É casada com Manuel Rodrigues, por alcunha, o Mocho, trabalhador, natural da cidade de Silves, de quem tem dois filhos e uma filha, a saber: Domingos Rodrigues, sapateiro, viúvo de Catarina Rosa, João Baptista, sapateiro, casado não sabe com quem, Isabel Maria, casada com Francisco Rodrigues.
É baptizada e foi crismada. Soube as orações e textos do Catecismo, com excepção dos Mandamentos da Santa Madre Igreja.
Supõe ter sido presa pelas culpas que tem vindo a confessar.
O processo faz aqui uma pausa de um ano. Era um truque dos Inquisidores para amolecer os presos demasiado senhores de si. No caso da ré, tinham dificuldade em avançar com as culpas que ela tinha confessado, apesar de poderem ser classificadas como superstições. O mais normal seria levarem-na a tormento para que confessasse pacto com o diabo, ou se nada confessasse, purgasse as culpas que já tinha confessado. Entretanto, iam prosseguir os interrogatórios, tentando arrancar mais confissões.
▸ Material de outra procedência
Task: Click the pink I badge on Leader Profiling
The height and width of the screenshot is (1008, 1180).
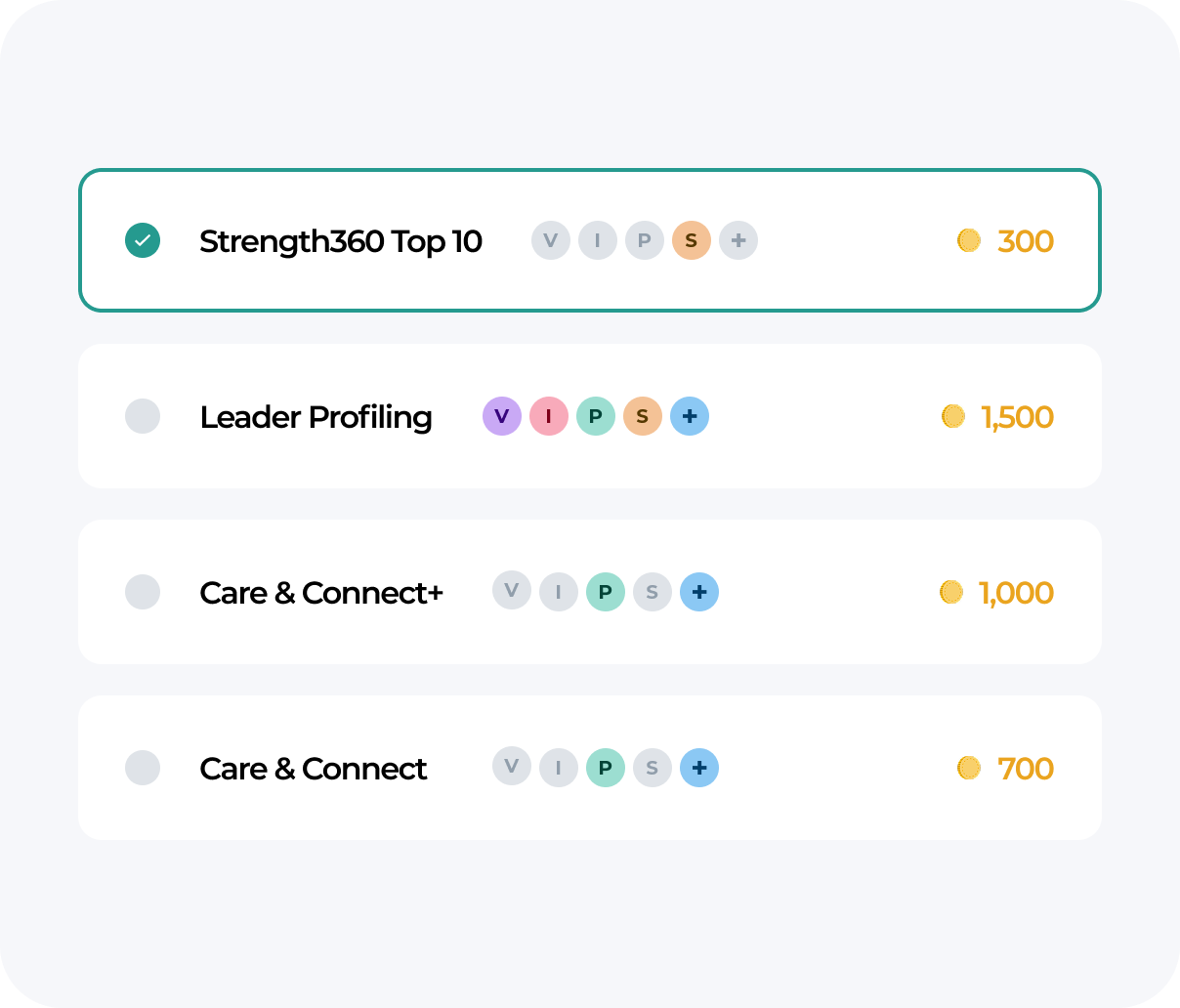Action: pyautogui.click(x=549, y=416)
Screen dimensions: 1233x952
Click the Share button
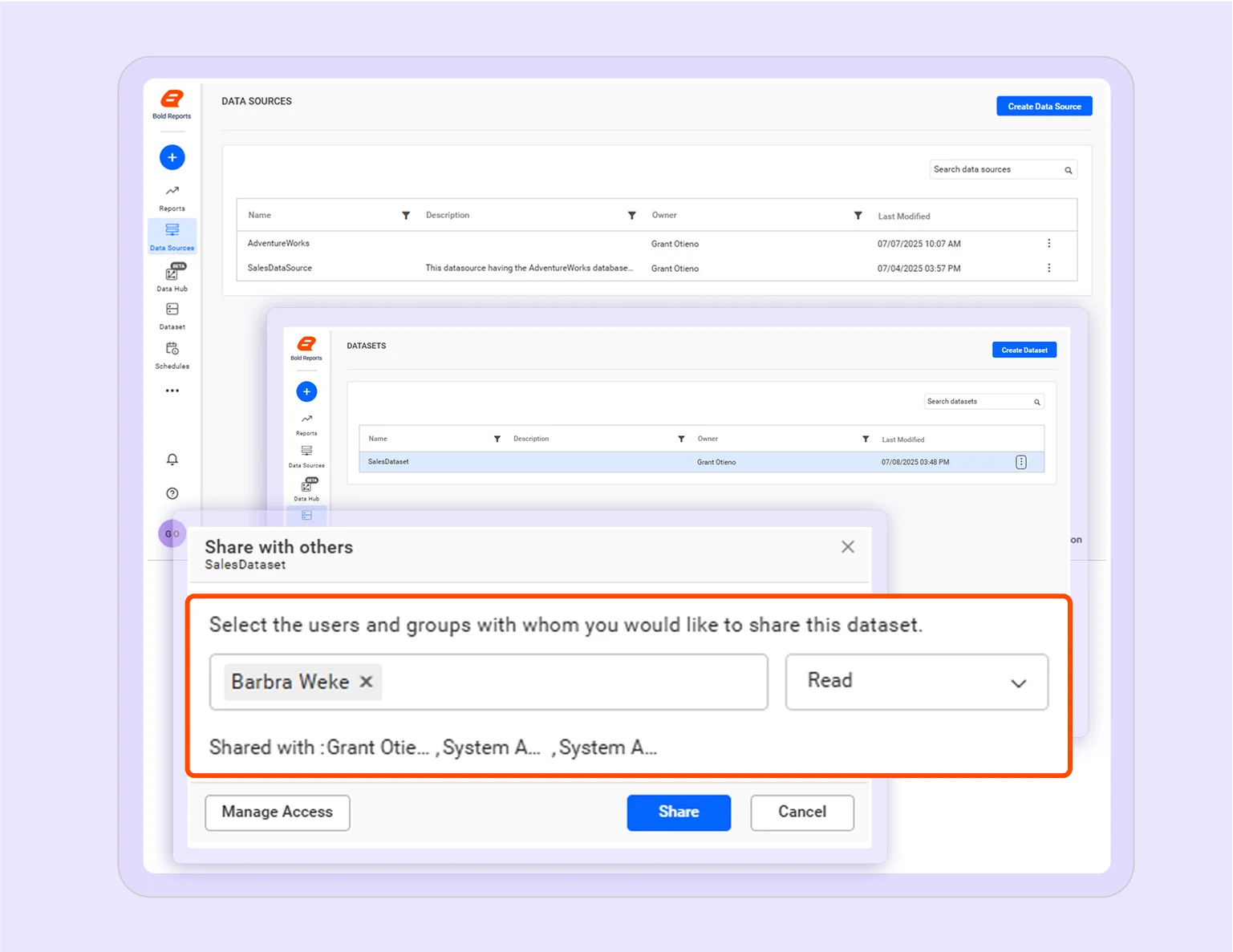pyautogui.click(x=678, y=812)
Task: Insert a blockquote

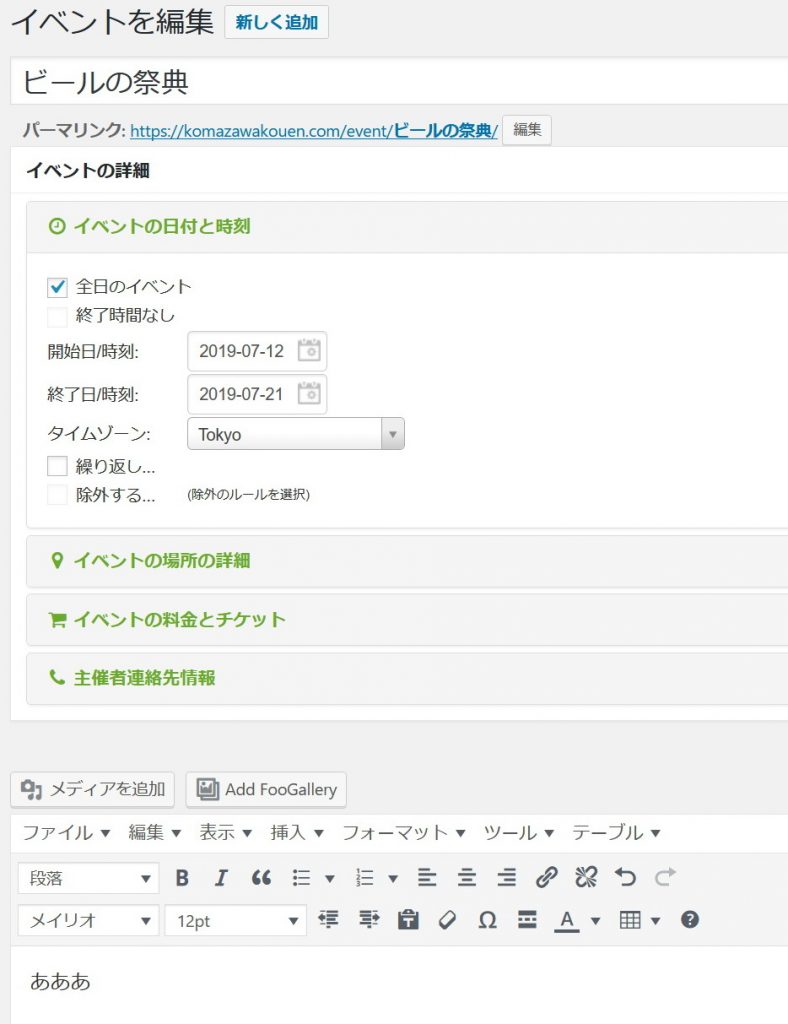Action: click(x=261, y=878)
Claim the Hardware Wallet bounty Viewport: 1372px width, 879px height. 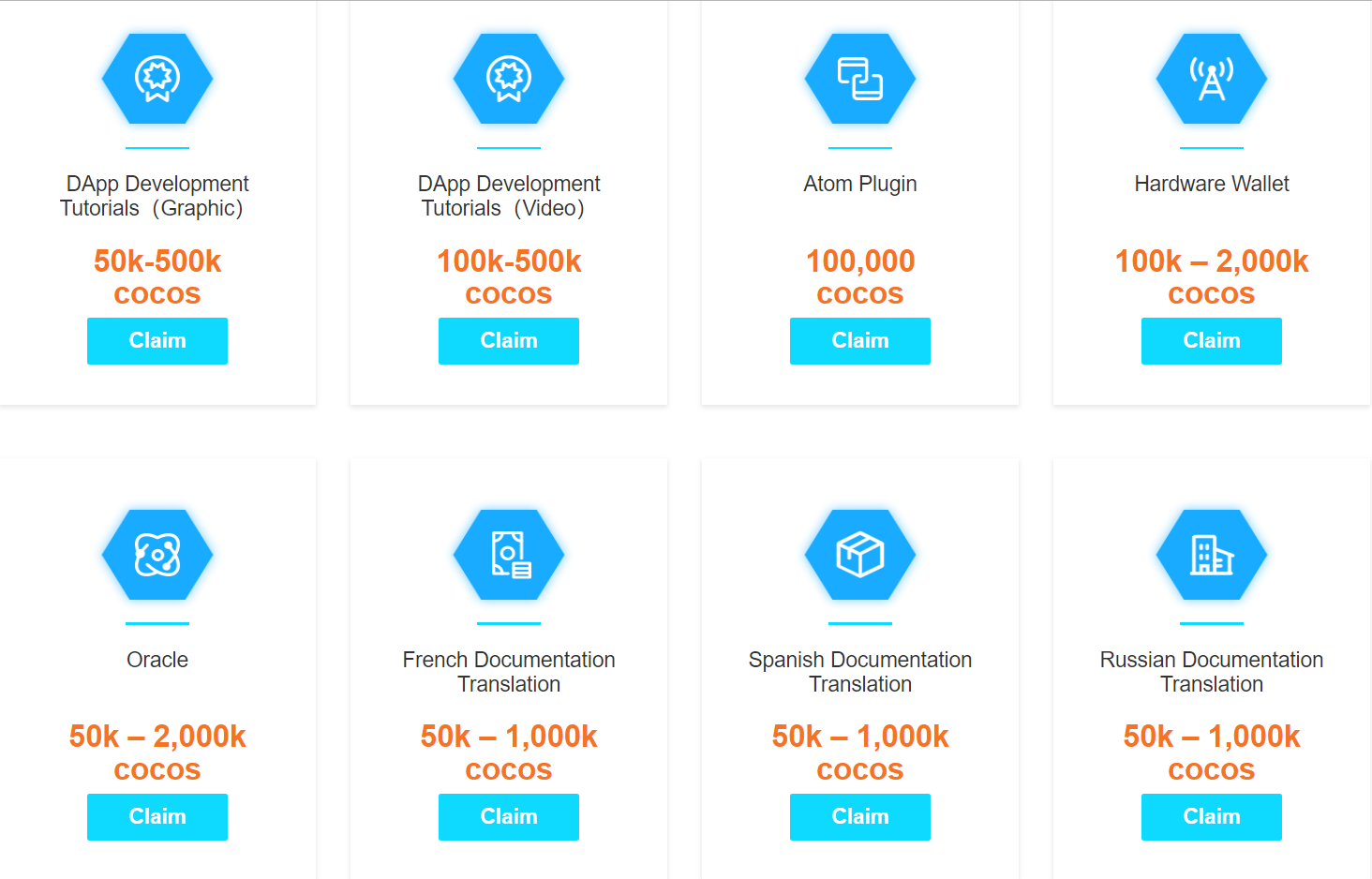click(1212, 341)
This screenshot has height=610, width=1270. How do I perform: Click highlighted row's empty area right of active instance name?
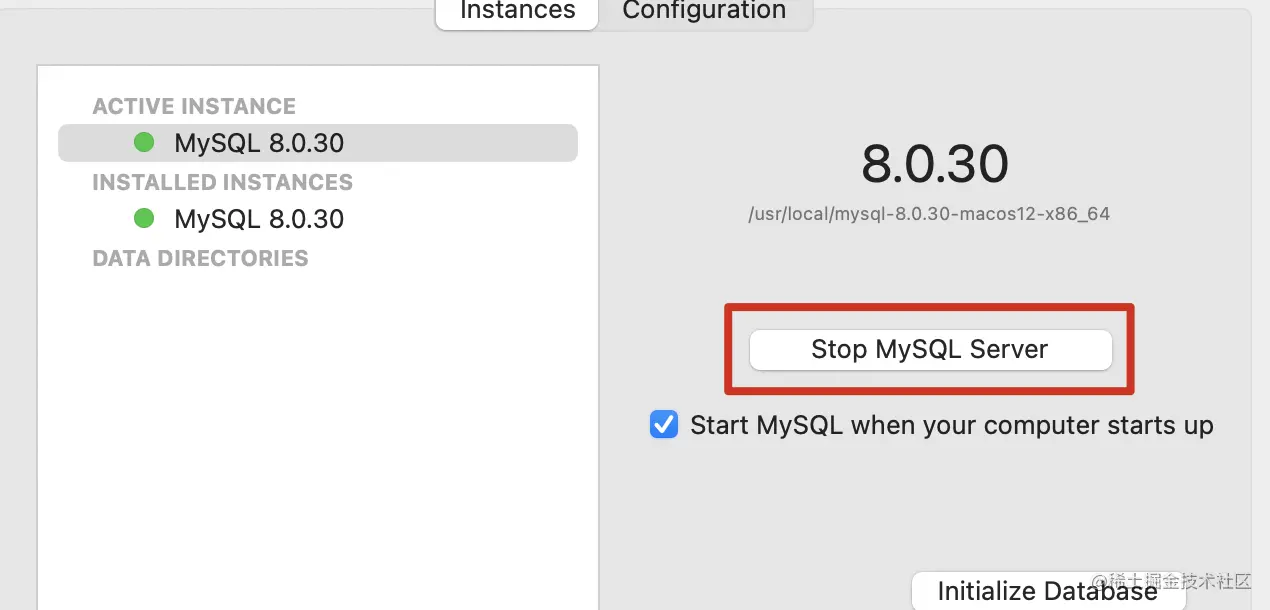point(460,143)
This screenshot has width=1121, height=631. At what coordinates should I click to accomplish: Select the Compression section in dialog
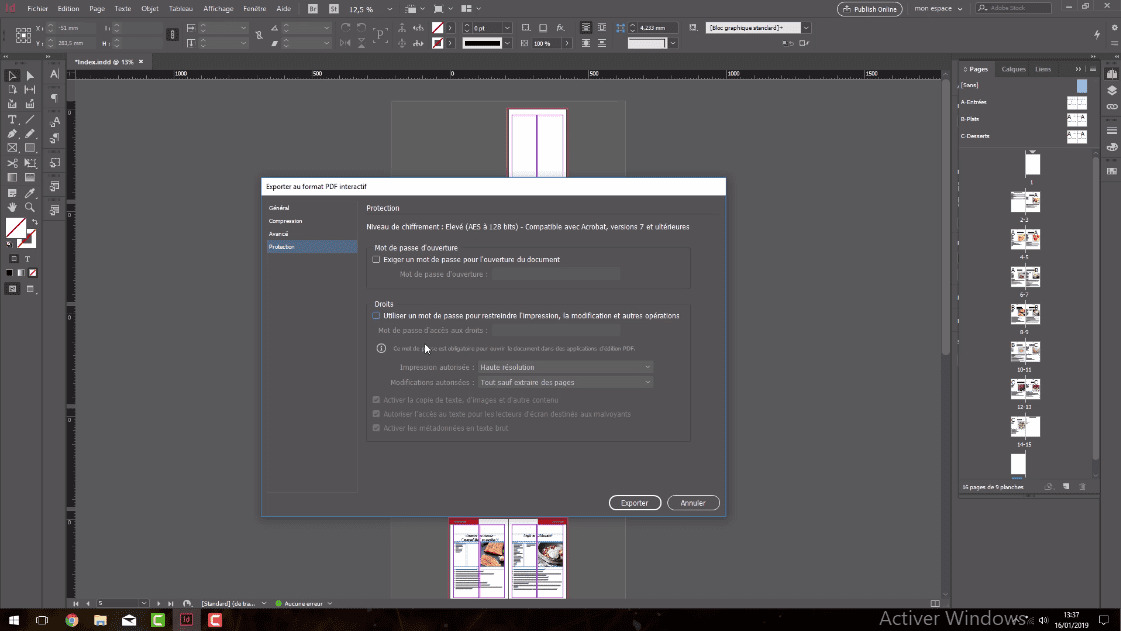(x=283, y=221)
31-8-1734 – Interrogada, a ré disse que não tinha mais culpas que confessar. Nunca se apartou da fé católica, nunca adorou o demónio nem pensou em fazer uma coisa dessas. Nunca arrenegou a Cristo, nunca lhe apareceu o demónio, nunca fez pacto com ele. Nunca invocou o demónio. Disse que as curas que fazia lhe pareciam inteiramente lícitas e que as palavras que dizia nelas lhe pareciam santas e boas, e o bem que delas resultava o atribuía a Deus, nunca ao demónio. Disse-lhe então o Inquisidor: “Perguntada se sabe, que nenhumas palavras, bênçãos e cerimónias, por mais santas que sejam, podem, natural ou sobrenaturalmente, produzir efeito algum excepto os que a Igreja tem determinado para certos fins, e que todo o efeito, que por meio delas resulta, se há-de atribuir a virtude de algum pacto expresso ou implícito com o demónio?” Respondeu a ré: “Disse que agora sabe e acaba de entender o contido na pergunta”.
Parece que o Inquisidor estava a ir longe demais na sua interpretação da doutrina da Igreja. O uso de rezas e cerimónias constituía uma superstição denominada pelos estudiosos “meios improporcionados”, como refere o Prof. José Pedro Paiva no livro referido abaixo. Estava a pressionar a ré para se culpar do que não tinha feito: um pacto expresso com o demónio. Forçar as rés a confessar o pacto: era este um truque bastante usual nos processos de bruxaria. Era também um meio eficaz para sair mais cedo dos cárceres da Inquisição e, por vezes, também, para escapar a ser relaxadas.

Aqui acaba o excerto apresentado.